Monday, July 13, 2009

MFs line up feeder funds to raise asset base of global schemes

Despite severe losses and rapid shrinkage to net assets of existing schemes, mutual fund houses are hoping to get investors to their newly-launched international funds that invest in overseas equity and debt. Holding on to the old ‘risk diversifier’ theory, fund houses are launching more overseas investment schemes, with many acting as feeder funds that will increase the asset base of the main fund.

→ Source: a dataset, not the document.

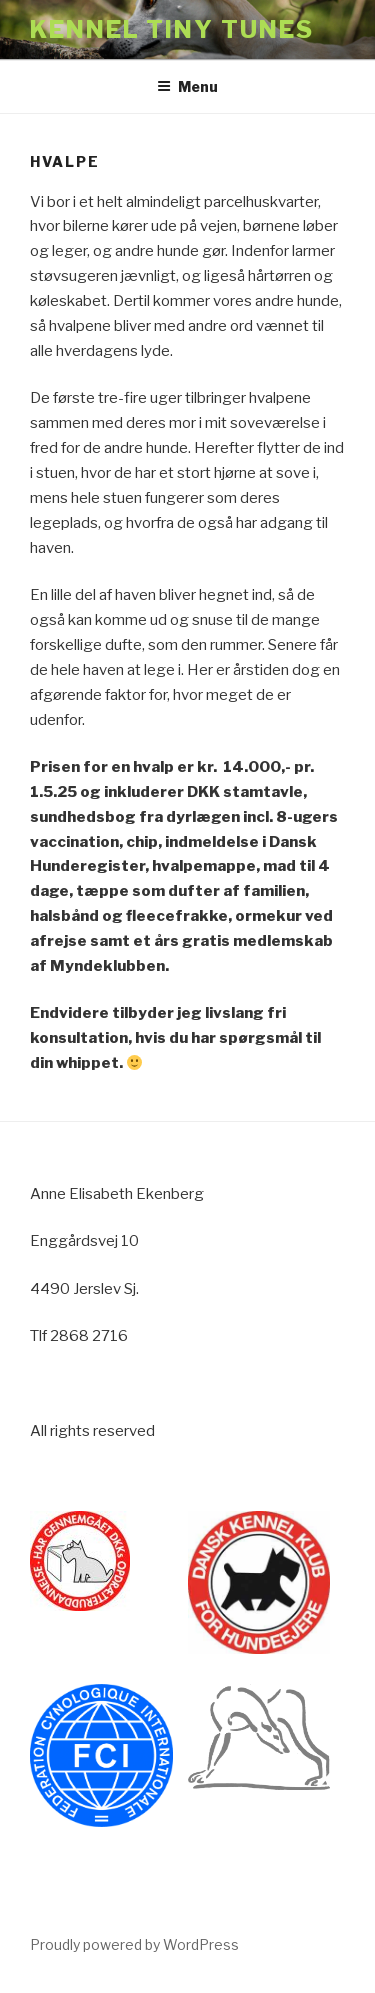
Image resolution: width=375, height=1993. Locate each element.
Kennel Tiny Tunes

Undeterred by low performance, fund houses like DSP Blackrock, ICICI Pru, IDFC, Mirae Asset, Reliance and JPMorgan are launching newer schemes that are mandated to invest in stocks of foreign companies. While DSP Blackrock has received approvals for launching two feeder funds (World Mining Fund and World Energy Fund), JPMorgan is currently in the NFO phase to raise money for its Greater China Equity Off-shore Fund.
“Feeder funds are usually launched to replenish or expand the asset base of a principal fund. While it will be difficult for fund marketers to collect large sums of money from one market, they launch feeder funds in different markets and pool in the required money,” said the channel head of a bank-promoted fund house.
IDFC and ICICI Pru MF have approached Sebi for approvals to launch a World Gold Fund and Global Basics Fund, respectively, while Mirae Asset and Reliance MF have sought approvals for a China Advantage Fund and International Equity Fund.
“We’re just keeping approvals (to launch an international equity fund) in place so that whenever there is investors’ appetite, the fund can be launched,” said Reliance MF CEO Sundeep Sikka, adding, “this product caters to a defined set of investors. It enables investors to have portfolio allocation on the basis of regions. Mutual fund is a long-term game, and down the line, people will look for diversification into other markets,” he added.
While the diversification theory sounds good to ears, it has not done well to investors who had invested into international funds previously. While net asset values (NAVs) of most funds in this category fell around 50% from their peak levels, assets under management of a few schemes shrunk 60-70% as a result of the market meltdown.
According to online MF tracker Valueresearch.com, Birla Sun Life International Equity; DWS Global Thematic; HSBC Emerging Equity; ING Global Real Estate; Principal Global Opportunities and Sundaram BNP Paribas Global Advantage are logging negative returns in the range of 20-27%. Only Franklin Asia Equity scheme is in the positive zone with annual returns over 1%.
“It’ll be unfair to assess international funds against the backdrop of the current economic downturn. All markets have been impacted by it. In a normal case, different markets perform differently; they have their own time of growth and degrowth. That is when international funds yield good results,” Mr Sikka added.